= Assigned task =
Take every line from the listing below that contains "click".
== Data for processing
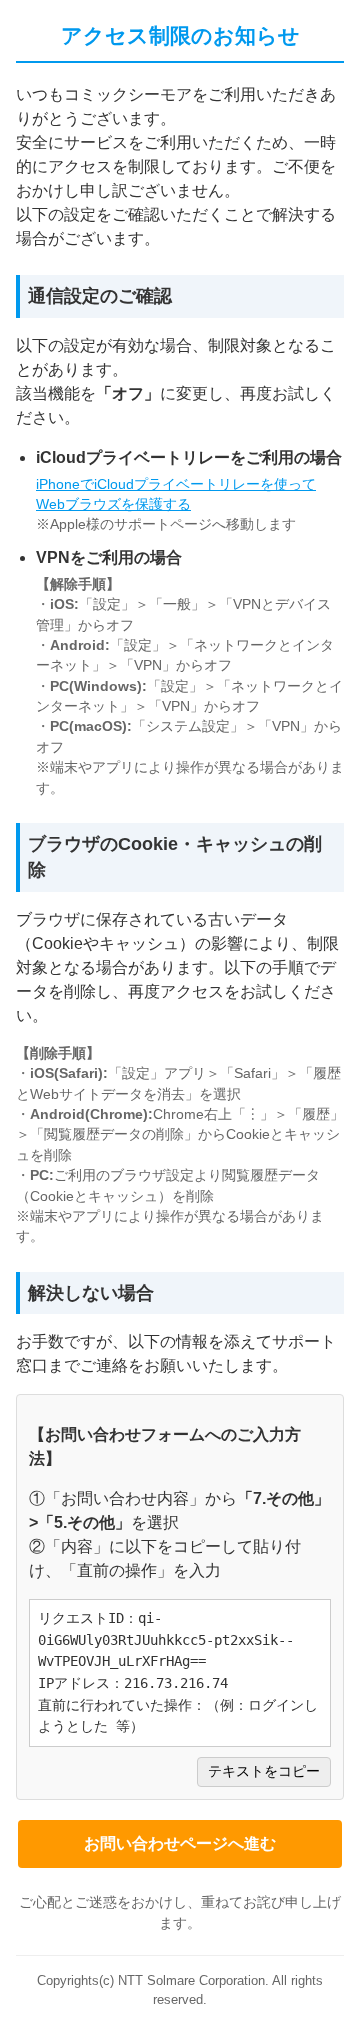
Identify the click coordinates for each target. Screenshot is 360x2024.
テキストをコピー (264, 1771)
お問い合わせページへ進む (180, 1843)
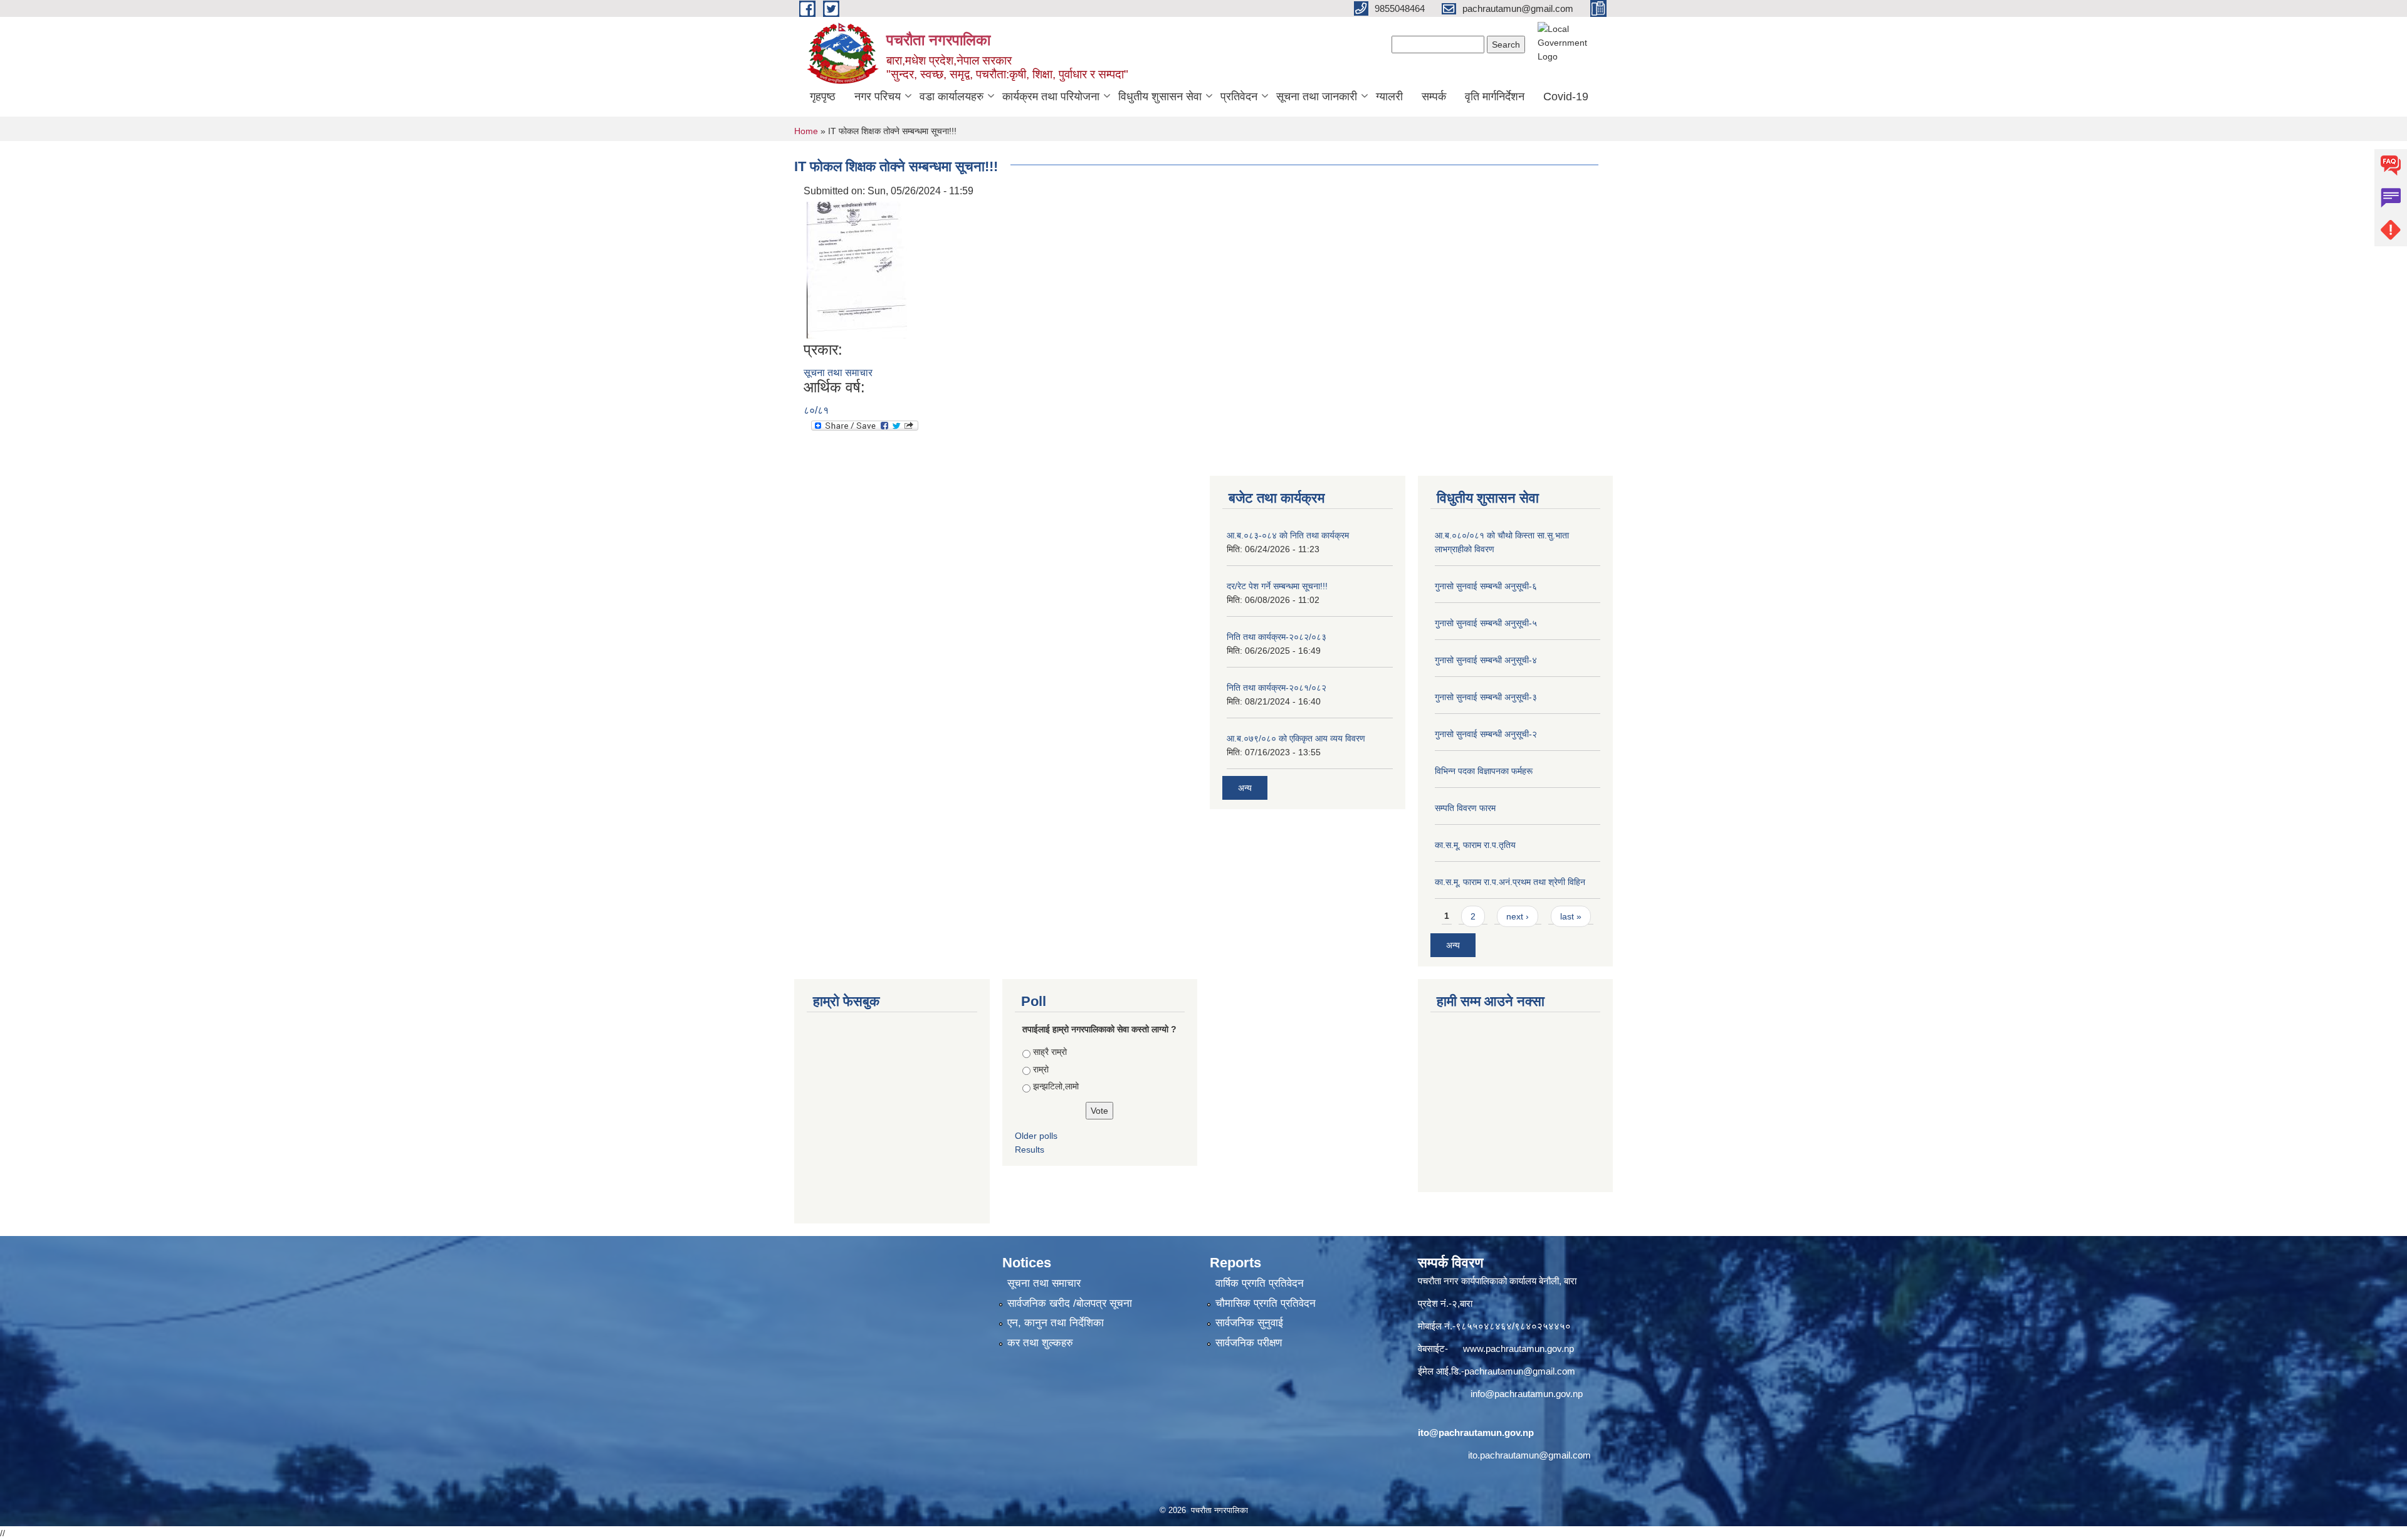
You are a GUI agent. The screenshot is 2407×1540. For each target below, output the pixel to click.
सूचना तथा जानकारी (1316, 96)
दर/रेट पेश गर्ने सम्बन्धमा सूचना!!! (1277, 586)
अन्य (1245, 788)
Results (1029, 1150)
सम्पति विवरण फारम (1465, 808)
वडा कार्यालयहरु (951, 96)
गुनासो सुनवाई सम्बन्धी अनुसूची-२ (1486, 734)
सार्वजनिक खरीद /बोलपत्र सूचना (1069, 1303)
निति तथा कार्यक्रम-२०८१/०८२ (1276, 688)
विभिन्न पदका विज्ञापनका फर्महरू (1484, 771)
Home (806, 131)
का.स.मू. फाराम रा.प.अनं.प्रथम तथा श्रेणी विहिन (1510, 882)
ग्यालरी (1389, 96)
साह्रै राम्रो (1050, 1052)
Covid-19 (1565, 96)
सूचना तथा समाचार (838, 372)
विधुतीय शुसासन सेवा (1160, 96)
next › (1517, 916)
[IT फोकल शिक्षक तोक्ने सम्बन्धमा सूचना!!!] (857, 269)
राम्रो (1041, 1069)
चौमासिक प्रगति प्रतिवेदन (1265, 1303)
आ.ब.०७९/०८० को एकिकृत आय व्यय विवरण (1296, 738)
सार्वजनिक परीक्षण (1248, 1343)
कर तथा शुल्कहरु (1040, 1343)
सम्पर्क (1434, 96)
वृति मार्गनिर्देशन (1494, 96)
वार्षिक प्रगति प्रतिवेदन (1259, 1283)
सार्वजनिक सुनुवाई (1249, 1323)
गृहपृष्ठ (823, 96)
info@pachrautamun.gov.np (1527, 1393)
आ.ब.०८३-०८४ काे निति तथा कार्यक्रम (1288, 535)
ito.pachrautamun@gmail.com (1529, 1455)
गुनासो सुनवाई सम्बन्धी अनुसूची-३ (1486, 697)
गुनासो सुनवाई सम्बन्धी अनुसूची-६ (1486, 586)
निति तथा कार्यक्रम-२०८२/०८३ (1276, 637)
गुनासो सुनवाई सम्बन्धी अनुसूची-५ (1486, 623)
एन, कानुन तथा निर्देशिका (1055, 1323)
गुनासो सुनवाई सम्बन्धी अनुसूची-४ (1486, 660)
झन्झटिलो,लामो (1056, 1086)
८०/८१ (816, 410)
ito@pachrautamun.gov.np (1476, 1432)
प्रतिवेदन (1238, 96)
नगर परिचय (877, 96)
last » (1570, 916)
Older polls (1036, 1136)
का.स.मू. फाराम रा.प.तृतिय (1475, 845)
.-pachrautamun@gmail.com (1517, 1371)
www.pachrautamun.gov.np (1518, 1348)
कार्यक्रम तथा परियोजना (1050, 96)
====
= Your solution =
Identify the click coordinates for each target. Screenshot is 360x2024.
You are a GUI agent. The screenshot is 2407×1540. For each target below, output the pixel to click.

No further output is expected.